Compute large scale of data can be a problem with a gpu, it may not fit on the GPU.
Then in this lab, we will study how to allocate data on the host and use them on the GPU with the sobel filter.
We start the implementation of the filter with a first gpu approach as follow:
[EntryPoint]
public static void ComputeSobel(byte[] outputPixel, byte[] inputPixel, int width, int height)
{
for (int i = threadIdx.y + blockIdx.y * blockDim.y; i < height; i += blockDim.y * gridDim.y)
{
for (int j = threadIdx.x + blockIdx.x * blockDim.x; j < width; j += blockDim.x * gridDim.x)
{
int output = 0;
if (i != 0 && j != 0 && i != height - 1 && j != width - 1)
{
int pixelId = i * width + j;
byte topl = inputPixel[pixelId - width - 1];
byte top = inputPixel[pixelId - width];
byte topr = inputPixel[pixelId - width + 1];
byte l = inputPixel[pixelId - 1];
byte r = inputPixel[pixelId + 1];
byte botl = inputPixel[pixelId + width - 1];
byte bot = inputPixel[pixelId + width];
byte botr = inputPixel[pixelId + width + 1];
int sobelx = (topl) + (2 * l) + (botl) - (topr) - (2 * r) - (botr);
int sobely = (topl + 2 * top + topr - botl - 2 * bot - botr);
int squareSobelx = sobelx * sobelx;
int squareSobely = sobely * sobely;
output = (int)Math.Sqrt((squareSobelx + squareSobely));
if (output < 0)
{
output = -output;
}
if (output > 255)
{
output = 255;
}
outputPixel[pixelId] = (byte)output;
}
}
}
}
this approach has parallelism and as you can see in the source file, the image is load and it's a basic use of the hybridizer. All is copied on the GPU to process it.
In [ ]:
!hybcc 01-parallel-gpu.cs -additionalDotNetAssemblies System.Drawing -o 01/01-parallel-gpu.exe -run
# convert bmp to png to have interactive display
from PIL import Image
img = Image.open('./01/hybrid/lena_highres_sobel.bmp')
img.save('./01/hybrid/lena_highres_sobel.png', 'png')
from IPython.display import Image
Image(filename="./01/hybrid/lena_highres_sobel.png", width=384, height=384)
Now, we want to leave the data on the host instead of copy it on the GPU,then we have to do some changes :
Modify 02-lock-gpu.cs to zero copy the image and process it on the GPU.

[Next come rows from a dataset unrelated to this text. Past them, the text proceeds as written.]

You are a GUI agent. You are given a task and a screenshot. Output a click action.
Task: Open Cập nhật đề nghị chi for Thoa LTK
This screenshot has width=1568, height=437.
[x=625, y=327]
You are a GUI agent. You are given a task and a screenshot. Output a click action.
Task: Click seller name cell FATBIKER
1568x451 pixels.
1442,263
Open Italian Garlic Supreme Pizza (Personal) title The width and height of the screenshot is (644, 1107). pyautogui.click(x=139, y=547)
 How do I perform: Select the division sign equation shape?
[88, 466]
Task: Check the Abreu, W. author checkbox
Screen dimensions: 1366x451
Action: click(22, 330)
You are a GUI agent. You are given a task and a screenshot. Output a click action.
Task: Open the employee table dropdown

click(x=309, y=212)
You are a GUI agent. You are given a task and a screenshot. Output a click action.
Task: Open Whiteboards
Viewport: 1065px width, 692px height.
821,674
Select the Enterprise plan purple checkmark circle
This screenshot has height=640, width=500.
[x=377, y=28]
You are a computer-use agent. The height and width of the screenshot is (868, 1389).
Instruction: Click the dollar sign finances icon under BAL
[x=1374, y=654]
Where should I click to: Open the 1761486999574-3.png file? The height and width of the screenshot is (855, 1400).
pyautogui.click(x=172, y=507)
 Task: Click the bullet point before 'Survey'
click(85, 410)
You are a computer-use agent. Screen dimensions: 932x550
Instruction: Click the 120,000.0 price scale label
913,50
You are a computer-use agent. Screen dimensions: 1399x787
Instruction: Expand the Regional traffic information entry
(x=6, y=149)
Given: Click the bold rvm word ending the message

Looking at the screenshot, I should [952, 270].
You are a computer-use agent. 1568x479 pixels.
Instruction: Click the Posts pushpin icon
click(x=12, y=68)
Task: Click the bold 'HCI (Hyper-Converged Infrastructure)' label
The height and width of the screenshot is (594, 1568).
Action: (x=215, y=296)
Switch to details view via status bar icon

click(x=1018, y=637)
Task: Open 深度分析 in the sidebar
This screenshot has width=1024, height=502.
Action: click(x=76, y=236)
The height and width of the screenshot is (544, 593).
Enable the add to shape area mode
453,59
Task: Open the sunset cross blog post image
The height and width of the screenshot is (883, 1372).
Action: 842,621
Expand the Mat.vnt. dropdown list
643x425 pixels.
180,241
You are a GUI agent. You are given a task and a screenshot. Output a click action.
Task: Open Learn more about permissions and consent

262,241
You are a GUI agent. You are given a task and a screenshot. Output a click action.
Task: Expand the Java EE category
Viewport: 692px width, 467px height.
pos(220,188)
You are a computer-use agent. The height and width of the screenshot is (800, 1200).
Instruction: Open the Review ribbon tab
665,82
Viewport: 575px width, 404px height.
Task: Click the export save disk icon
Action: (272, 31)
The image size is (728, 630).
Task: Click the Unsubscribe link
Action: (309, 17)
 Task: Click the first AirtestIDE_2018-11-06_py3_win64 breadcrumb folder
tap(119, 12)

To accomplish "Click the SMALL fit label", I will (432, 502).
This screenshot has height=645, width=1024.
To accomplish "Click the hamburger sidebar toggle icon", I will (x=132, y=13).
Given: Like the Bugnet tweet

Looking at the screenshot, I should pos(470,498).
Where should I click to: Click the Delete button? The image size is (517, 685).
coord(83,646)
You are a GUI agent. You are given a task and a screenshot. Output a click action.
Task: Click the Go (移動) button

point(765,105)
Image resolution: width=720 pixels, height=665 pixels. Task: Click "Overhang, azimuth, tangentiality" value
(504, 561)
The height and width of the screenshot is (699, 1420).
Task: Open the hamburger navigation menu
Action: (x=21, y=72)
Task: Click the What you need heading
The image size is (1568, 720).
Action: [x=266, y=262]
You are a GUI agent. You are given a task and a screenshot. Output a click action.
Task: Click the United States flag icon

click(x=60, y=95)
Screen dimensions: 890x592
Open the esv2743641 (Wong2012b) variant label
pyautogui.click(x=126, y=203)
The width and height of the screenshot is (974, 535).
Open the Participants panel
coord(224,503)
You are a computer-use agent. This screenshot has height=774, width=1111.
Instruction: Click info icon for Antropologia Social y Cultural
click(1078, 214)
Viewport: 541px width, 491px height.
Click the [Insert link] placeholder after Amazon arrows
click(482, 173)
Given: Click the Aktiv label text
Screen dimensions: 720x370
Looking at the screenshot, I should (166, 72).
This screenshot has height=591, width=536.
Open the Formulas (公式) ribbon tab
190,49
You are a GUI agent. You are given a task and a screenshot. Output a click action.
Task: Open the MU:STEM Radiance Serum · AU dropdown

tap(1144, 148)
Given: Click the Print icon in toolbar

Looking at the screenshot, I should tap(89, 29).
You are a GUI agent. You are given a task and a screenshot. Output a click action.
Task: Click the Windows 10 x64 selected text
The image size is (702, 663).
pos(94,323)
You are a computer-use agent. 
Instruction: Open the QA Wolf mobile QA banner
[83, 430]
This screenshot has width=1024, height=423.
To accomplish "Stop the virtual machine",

If you get stuck, you can refer to the solution.
In [ ]:
!hybcc 02-lock-gpu.cs -additionalDotNetAssemblies System.Drawing -o 02/02-lock-gpu.exe -run
# convert bmp to png to have interactive display
from PIL import Image
img = Image.open('./01/hybrid/lena_highres_sobel.bmp')
img.save('./01/hybrid/lena_highres_sobel.png', 'png')
from IPython.display import Image
Image(filename="./01/hybrid/lena_highres_sobel.png", width=384, height=384)